Article published: Tuesday, March 2nd 2010
MULE spoke to Alex Halligan, one of the founders of the first modern-day Unemployed Workers’ Union, in Salford. The phenomenon is now sweeping the country, 80 years after the Battle of Bexley Square.
MULE: Why was the UWU set up?
AH: We are suffering from an epidemic of unemployment and places like Salford are hit hardest at times like this. We were involved in Salford Unemployed and Community Workers Centre which does great work to help unemployed people, but because of the way they are funded, can’t engage in anything that could be seen as controversial political activism. Unions don’t do as much as they should do either; if you don’t have a job you can’t hold office in a trade union.
MULE: What’s the situation now?
AH: We set up the Salford branch in July 2009 and now there are twelve fully functioning branches across the county. Another 25 are on their way. The national office is in Salford and it’s really amazing how fast it’s taken off. Although it’s difficult to coordinate nationally and the groups generally operate autonomously, we’re going to have a national conference soon to bring it all together.

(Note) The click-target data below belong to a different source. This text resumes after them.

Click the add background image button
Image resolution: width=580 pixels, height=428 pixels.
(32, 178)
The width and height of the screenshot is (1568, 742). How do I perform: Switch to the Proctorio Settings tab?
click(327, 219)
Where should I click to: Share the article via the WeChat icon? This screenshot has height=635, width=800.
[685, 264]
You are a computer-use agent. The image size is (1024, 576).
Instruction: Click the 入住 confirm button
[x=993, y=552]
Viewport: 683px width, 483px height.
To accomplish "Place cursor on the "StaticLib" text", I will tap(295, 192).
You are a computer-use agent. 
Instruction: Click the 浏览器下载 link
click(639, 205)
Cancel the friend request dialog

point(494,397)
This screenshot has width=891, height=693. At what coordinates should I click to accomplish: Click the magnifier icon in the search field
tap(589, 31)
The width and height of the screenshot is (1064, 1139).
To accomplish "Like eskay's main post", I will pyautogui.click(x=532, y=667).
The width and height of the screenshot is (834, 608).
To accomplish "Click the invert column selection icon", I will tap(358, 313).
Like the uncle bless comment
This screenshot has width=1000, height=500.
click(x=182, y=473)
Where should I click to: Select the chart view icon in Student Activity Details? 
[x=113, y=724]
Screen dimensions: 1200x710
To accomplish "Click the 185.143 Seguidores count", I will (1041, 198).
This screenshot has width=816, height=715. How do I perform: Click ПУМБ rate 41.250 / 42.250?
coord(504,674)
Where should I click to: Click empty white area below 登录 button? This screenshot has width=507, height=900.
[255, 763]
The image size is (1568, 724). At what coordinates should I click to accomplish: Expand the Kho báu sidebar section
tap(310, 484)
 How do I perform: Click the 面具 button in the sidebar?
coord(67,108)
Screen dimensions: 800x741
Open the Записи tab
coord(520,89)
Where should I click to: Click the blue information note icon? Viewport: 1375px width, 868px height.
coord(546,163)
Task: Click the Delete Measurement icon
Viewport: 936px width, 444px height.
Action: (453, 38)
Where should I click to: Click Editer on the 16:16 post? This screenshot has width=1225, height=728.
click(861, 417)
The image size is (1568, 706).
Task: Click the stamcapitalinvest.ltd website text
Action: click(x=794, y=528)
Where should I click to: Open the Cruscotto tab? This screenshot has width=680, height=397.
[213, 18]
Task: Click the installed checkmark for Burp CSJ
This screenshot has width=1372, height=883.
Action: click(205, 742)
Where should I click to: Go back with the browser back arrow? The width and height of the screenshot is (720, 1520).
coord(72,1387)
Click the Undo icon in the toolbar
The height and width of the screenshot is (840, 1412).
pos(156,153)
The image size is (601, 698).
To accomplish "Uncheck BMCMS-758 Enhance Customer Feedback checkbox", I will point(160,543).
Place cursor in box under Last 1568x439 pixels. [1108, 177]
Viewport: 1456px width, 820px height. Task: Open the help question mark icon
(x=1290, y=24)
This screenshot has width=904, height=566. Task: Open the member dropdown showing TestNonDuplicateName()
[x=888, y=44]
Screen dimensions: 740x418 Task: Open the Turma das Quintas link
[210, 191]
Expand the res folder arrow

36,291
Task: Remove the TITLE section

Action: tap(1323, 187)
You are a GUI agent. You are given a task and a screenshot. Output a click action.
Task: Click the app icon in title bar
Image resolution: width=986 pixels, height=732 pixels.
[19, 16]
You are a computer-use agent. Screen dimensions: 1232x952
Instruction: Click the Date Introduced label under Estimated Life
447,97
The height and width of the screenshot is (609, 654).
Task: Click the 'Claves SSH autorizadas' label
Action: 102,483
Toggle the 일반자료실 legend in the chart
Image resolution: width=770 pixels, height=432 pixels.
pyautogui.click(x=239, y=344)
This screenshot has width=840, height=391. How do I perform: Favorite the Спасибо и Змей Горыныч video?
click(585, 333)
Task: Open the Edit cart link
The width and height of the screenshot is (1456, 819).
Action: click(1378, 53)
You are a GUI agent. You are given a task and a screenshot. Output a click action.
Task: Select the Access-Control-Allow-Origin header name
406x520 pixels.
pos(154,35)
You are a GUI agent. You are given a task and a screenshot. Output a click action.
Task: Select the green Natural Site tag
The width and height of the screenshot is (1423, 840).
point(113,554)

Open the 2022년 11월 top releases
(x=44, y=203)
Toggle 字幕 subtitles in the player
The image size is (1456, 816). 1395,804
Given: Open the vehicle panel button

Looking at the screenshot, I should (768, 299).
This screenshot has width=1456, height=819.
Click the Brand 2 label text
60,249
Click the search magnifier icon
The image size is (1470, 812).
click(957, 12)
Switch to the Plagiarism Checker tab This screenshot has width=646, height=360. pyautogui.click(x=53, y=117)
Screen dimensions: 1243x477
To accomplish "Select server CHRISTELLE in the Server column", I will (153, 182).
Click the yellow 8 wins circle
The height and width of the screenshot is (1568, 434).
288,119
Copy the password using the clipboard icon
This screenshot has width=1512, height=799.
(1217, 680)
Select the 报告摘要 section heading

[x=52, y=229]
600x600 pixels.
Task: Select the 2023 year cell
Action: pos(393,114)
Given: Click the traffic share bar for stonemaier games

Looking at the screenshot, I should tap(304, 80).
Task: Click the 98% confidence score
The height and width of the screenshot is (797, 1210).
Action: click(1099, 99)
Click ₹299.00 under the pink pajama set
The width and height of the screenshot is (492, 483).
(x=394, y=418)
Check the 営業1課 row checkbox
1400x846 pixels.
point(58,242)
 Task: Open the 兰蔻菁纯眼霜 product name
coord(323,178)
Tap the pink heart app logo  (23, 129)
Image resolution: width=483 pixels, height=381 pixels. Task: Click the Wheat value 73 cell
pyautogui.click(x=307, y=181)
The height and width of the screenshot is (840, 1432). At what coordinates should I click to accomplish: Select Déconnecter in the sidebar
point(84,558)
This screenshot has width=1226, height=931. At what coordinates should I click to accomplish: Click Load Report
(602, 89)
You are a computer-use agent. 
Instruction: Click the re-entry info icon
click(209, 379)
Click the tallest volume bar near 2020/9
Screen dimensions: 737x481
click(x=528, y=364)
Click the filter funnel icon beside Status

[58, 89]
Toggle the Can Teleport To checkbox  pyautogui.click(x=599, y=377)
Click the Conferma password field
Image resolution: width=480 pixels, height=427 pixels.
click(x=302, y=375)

MULE: What do you hope to achieve?
AH: We want to give unemployed people a voice. Fighting the government over attacks on welfare, like the Welfare Reform Bill, is really important. We also want to be a catalyst in forcing the unions to take unemployed workers more seriously. We do lots of practical stuff too, like helping people with tribunals and help finding work.
MULE: Are you working with trade unions at all?
AH: Yes. We regularly support unions when they’re taking industrial action. We go down and show solidarity at the pickets – after all, we can’t be touched by the anti-union legislation. We can have all the flying pickets we want. Anyway, we see our interests as wrapped up with those in work.
MULE: Is it just people on Jobseekers Allowance that you
AH: No. We see pensioners, people on incapacity benefit and students as unemployed too, and we work with them all. We’re setting up campaigns at the moment to work specifically with these kinds of groups.
MULE: Have standards of provision dropped with the privatisation of the benefits services?
AH: There is a fundamental difference between Jobcentres and private companies like Action 4 Employment (A4E). Jobcentres are generally staffed by people who want to help. A4E are just driven by profit. They force people into totally unsuitable jobs.
MULE: Do you see fighting for unemployed workers’ rights as an end in itself or as part of a wider struggle?
AH: I don’t think you can really just look at this within a bubble. We believe in the right to work and this is only really possible if there is a much wider change within society. There has to be a move away from the profit motive.